La température corporelle est d’une importance vitale pour toutes les fonctions biologiques, car le taux des processus métaboliques augmente avec l’augmentation de la température, mais si la température dépasse un certain seuil, les protéines naturelles se dénaturent et peuvent ne pas fonctionner correctement, ce qui peut éventuellement entraîner la mort. les protéines du cristallin de l’œil sont sensibles aux changements de température et une diminution de la température du cristallin entraîne la formation de cataractes froides, qui disparaissent lorsque la température redevient normale.

La formation de cataracte froide n’est observée que chez certaines espèces, à l’exclusion de l’homme et est associée à la formation de protéines structurelles du cristallin, où une augmentation de la température légèrement supérieure au niveau physiologique à 37,0 °C entraîne une augmentation irréversible de la diffusion de la lumière par le protéines du cristallin dues à l’accumulation et à la dénaturation des protéines.

Le corps humain reçoit la lumière du soleil à travers la peau et les yeux, et bien qu’il y ait des avantages à l’exposition au soleil, y compris la formation de vitamine D dans la peau et la formation de la vision dans les yeux, il a des dommages, dont les plus dangereux sont la peau cancer et cataracte, et ceci est dû à une exposition prolongée au soleil Température cornéenne avec un maximum de 36,5°C à 37,0°C à des températures ambiantes comprises entre 32,0°C et 34,5°C.

S’il existe une relation causale entre la température oculaire élevée, les cataractes et la presbytie, l’incidence de ces maladies oculaires devrait augmenter avec le réchauffement climatique, et la forte association entre la température cornéenne et la température corporelle centrale indique qu’une infection récurrente peut également être considérée comme un facteur Risque de troubles du cristallin liés à l’âge.

La température cornéenne était étroitement corrélée à la température basale du corps chez les souris et les humains, car la température cornéenne semblait se stabiliser entre 36,5 °C et 37,0 °C malgré une augmentation continue de la température basale du corps. plateau s’est produit à un niveau inférieur aux températures cornéennes à 33°C à 35°C.

Les changements dans la température centrale du corps ont eu un effet significatif sur la température cornéenne. Par exemple, la température cornéenne a augmenté de 2 °C lorsque la température centrale a augmenté de 0,4 °C, tandis que la température ambiante a augmenté de 20 °C, passant de 2 °C à 22 °C. C, il fallait augmenter la température cornéenne de 3 °C.

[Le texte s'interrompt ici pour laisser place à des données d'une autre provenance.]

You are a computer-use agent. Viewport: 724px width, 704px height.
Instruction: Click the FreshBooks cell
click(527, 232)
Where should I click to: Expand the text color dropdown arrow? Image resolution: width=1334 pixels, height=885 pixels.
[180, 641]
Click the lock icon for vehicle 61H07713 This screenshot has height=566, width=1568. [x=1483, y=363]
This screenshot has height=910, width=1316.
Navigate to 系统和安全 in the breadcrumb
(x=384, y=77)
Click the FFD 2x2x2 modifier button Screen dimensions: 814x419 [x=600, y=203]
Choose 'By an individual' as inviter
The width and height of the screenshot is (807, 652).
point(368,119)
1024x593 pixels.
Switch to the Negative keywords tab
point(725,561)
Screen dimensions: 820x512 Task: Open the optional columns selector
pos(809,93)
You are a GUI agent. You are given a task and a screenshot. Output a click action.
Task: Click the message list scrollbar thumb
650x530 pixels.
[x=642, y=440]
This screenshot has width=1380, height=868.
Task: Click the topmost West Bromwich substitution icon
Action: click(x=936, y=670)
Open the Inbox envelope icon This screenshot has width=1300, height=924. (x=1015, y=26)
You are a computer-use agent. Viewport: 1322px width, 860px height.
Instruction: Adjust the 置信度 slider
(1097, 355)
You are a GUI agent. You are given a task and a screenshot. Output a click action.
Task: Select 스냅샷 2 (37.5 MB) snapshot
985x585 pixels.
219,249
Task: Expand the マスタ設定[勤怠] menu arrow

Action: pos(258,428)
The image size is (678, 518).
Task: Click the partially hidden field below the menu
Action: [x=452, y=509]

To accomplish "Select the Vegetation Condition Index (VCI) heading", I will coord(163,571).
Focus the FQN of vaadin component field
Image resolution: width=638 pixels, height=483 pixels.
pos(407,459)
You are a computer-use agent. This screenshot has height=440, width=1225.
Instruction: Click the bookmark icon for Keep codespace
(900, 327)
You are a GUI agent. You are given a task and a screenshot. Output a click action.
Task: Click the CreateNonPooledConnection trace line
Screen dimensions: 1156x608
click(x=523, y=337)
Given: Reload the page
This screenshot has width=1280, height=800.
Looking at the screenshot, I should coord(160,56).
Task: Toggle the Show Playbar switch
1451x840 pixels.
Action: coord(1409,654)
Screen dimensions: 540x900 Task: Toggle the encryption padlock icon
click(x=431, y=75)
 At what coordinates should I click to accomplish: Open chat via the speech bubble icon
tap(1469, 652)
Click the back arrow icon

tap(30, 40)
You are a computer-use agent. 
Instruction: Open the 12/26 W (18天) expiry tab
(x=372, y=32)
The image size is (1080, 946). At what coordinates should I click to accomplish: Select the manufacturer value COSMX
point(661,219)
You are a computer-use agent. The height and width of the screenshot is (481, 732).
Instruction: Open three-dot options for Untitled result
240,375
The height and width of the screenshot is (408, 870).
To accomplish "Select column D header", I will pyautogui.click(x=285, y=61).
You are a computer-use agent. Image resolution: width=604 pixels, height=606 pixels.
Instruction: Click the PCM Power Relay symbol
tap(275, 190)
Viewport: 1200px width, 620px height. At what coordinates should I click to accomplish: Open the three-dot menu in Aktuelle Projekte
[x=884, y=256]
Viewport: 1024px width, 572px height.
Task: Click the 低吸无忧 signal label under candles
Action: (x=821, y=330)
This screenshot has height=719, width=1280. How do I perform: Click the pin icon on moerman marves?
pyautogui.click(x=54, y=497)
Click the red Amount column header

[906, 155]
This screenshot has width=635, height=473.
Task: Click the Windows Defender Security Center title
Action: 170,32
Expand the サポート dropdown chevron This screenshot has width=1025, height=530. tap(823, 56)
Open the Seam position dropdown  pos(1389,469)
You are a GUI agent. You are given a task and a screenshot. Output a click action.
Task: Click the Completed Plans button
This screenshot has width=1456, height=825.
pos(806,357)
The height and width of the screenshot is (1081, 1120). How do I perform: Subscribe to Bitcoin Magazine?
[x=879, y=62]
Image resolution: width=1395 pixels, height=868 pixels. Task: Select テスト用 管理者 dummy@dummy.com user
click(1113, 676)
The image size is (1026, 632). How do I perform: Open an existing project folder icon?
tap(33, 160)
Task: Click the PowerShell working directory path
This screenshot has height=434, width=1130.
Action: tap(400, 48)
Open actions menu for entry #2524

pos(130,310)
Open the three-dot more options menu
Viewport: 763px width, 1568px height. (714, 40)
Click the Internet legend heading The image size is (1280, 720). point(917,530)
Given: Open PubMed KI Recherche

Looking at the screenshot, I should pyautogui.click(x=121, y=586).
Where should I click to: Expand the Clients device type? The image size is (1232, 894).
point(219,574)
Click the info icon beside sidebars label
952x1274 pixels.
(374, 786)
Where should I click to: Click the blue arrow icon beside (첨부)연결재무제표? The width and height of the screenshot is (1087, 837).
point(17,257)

Une température oculaire élevée est un facteur de risque pour les troubles du cristallin tels que la presbytie et la cataracte, les mesures de la température cornéenne sont des mesures indirectes de la température du cristallin car les mesures directes nécessitent des procédures, et des mesures de la température interne de l’œil ont été effectuées et montrent qu’il existe un gradient de température intraoculaire. la cornée froide à la rétine chaude et que la température du cristallin est une combinaison des températures de la cornée et de la rétine.

Bien que la température cornéenne n’ait jamais dépassé la température basale du corps, de façon inattendue, la température cornéenne s’est avérée s’être stabilisée lorsque la température ambiante augmentait et la température basale du corps était respectivement de 33°C à 35°C et de 36°C à 37°C. ont trouvé que la cornée avait une température de 36 °C à une température ambiante de 40 °C, ce qui appuie nos observations du plateau.

Cela peut indiquer que l’œil possède des capteurs thermiques qui régulent la température cornéenne, bien que nous n’ayons pas trouvé de preuves de tels capteurs dans la littérature. Cependant, la thermorégulation cornéenne peut être quelque peu autorégulatrice car l’augmentation de la température ambiante refroidira davantage la cornée en accélérant l’évaporation du film lacrymal.Modifier la fréquence des clignements affecte également la température de la cornée, et face au réchauffement climatique est devenu une question de corrélation entre les maladies oculaires et la température ambiante sont plus importantes que jamais. Fait intéressant, l’implication de nos données est que l’impact du réchauffement climatique sur la prévalence des maladies oculaires sera pire pour ceux qui vivent dans des climats plus froids et plus chauds que pour ceux qui vivent dans des climats plus chauds et plus chauds.